* What needs to be done: Please copy, exactly as they appear below, the lines from the one containing "Instruction: Click the session" through the one containing "Given: Expand the 平台首页 dropdown menu".
══ Task input ══
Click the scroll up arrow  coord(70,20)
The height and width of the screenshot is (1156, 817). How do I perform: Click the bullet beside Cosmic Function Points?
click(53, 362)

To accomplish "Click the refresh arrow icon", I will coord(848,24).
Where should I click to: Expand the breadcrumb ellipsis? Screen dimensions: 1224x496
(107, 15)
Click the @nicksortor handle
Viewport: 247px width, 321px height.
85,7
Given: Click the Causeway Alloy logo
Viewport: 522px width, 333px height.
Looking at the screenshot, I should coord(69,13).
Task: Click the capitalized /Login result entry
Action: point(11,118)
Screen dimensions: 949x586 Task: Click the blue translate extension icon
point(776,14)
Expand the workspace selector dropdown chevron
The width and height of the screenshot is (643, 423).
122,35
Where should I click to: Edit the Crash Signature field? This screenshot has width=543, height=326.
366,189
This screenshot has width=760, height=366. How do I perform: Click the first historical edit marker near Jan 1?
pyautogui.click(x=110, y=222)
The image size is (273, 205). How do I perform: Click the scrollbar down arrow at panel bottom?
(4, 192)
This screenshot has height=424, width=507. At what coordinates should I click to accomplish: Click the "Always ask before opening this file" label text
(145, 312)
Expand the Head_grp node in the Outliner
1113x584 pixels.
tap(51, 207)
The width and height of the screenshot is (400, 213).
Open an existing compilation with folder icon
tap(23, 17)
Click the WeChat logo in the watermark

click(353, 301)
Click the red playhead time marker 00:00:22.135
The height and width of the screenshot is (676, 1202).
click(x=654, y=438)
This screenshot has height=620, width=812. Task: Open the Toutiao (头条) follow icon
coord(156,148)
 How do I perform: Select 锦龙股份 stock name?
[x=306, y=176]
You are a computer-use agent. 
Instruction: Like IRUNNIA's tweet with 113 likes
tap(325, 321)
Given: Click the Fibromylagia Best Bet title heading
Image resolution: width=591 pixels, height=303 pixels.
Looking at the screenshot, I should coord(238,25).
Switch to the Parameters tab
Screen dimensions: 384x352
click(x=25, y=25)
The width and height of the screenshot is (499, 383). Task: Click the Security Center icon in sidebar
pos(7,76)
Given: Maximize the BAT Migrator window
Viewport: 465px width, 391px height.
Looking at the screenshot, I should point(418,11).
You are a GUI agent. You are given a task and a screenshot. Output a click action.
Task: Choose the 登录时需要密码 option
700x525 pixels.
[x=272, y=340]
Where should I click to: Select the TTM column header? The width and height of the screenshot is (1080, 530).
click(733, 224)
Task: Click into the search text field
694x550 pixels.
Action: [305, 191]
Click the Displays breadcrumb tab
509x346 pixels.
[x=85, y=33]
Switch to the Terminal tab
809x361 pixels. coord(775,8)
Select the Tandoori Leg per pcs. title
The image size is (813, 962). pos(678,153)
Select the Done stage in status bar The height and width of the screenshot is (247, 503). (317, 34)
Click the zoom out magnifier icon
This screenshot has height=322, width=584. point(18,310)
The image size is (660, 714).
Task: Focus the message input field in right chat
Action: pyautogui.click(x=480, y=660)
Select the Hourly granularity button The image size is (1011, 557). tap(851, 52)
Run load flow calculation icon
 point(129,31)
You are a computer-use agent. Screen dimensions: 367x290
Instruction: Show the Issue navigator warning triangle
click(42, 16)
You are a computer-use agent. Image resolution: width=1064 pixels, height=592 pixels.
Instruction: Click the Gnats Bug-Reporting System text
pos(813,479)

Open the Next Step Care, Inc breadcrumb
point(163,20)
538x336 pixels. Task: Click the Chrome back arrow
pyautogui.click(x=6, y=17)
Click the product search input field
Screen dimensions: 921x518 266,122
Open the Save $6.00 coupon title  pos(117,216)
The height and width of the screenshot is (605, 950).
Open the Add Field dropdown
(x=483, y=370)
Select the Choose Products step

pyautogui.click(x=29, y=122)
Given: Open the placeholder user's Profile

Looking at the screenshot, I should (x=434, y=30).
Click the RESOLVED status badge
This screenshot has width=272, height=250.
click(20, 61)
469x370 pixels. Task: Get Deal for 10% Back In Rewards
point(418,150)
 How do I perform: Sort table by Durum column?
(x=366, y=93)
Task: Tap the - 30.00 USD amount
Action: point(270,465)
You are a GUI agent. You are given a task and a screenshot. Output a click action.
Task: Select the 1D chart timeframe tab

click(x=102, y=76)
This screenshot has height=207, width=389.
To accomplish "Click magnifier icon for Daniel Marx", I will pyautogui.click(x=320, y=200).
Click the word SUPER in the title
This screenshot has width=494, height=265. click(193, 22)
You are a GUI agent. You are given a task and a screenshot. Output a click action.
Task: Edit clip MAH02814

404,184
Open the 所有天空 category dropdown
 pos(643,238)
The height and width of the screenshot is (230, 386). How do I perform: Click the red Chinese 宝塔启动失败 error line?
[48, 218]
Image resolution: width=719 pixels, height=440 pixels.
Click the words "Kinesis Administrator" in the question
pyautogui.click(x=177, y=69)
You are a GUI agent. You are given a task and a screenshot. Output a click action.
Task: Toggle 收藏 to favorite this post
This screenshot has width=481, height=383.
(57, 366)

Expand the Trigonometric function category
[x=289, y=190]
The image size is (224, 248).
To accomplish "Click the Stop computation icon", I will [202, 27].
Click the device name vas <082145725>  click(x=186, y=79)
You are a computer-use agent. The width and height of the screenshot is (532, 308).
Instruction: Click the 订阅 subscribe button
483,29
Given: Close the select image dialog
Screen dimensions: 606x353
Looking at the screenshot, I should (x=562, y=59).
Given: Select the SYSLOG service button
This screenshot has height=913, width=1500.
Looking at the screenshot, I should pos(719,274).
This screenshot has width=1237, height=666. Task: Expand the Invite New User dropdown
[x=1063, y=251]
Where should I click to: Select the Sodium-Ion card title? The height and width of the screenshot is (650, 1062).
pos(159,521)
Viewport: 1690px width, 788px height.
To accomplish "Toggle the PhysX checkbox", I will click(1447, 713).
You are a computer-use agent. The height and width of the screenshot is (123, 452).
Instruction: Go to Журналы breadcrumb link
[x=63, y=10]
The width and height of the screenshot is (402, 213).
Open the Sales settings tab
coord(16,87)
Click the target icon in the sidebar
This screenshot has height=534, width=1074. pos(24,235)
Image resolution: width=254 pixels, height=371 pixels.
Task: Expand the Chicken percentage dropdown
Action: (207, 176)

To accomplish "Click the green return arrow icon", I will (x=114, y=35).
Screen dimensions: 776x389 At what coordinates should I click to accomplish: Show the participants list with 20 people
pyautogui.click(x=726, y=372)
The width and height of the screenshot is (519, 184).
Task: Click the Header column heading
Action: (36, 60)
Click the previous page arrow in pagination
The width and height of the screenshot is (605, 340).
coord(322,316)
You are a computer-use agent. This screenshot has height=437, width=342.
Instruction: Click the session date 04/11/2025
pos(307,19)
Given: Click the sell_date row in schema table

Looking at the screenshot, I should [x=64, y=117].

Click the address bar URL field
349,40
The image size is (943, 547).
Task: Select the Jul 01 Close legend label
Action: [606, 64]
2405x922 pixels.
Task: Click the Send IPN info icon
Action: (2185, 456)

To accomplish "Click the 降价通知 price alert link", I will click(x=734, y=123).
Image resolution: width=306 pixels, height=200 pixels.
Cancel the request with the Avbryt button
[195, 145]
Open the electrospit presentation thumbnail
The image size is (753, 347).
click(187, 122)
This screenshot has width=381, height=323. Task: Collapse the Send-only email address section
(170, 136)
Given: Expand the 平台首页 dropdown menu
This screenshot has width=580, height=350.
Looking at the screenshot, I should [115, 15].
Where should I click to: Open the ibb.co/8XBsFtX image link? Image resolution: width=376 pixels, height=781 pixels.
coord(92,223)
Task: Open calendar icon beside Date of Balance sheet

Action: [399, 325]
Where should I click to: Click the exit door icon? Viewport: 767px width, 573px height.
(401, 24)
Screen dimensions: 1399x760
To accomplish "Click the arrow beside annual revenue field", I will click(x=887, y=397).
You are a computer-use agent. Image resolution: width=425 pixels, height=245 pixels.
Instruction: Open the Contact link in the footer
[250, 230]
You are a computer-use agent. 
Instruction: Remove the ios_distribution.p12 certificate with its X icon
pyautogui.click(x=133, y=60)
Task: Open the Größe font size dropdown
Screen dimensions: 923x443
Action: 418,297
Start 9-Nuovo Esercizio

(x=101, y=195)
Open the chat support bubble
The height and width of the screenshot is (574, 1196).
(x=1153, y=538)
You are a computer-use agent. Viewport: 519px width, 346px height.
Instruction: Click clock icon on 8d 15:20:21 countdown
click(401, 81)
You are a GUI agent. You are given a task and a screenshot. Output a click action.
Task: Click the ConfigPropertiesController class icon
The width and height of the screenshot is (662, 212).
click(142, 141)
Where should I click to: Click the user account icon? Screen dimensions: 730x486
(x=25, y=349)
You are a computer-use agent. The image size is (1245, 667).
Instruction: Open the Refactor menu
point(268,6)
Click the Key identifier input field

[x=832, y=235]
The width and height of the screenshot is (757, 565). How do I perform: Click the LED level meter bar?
═══
* Solution to this problem:
Instruction: Click the session date 04/11/2025
pos(307,19)
Given: Click the sell_date row in schema table

Looking at the screenshot, I should [x=64, y=117].

Click the address bar URL field
349,40
The image size is (943, 547).
Task: Select the Jul 01 Close legend label
Action: [606, 64]
2405x922 pixels.
Task: Click the Send IPN info icon
Action: (2185, 456)

To accomplish "Click the 降价通知 price alert link", I will click(x=734, y=123).
Image resolution: width=306 pixels, height=200 pixels.
Cancel the request with the Avbryt button
[195, 145]
Open the electrospit presentation thumbnail
The image size is (753, 347).
click(187, 122)
This screenshot has width=381, height=323. Task: Collapse the Send-only email address section
(170, 136)
Given: Expand the 平台首页 dropdown menu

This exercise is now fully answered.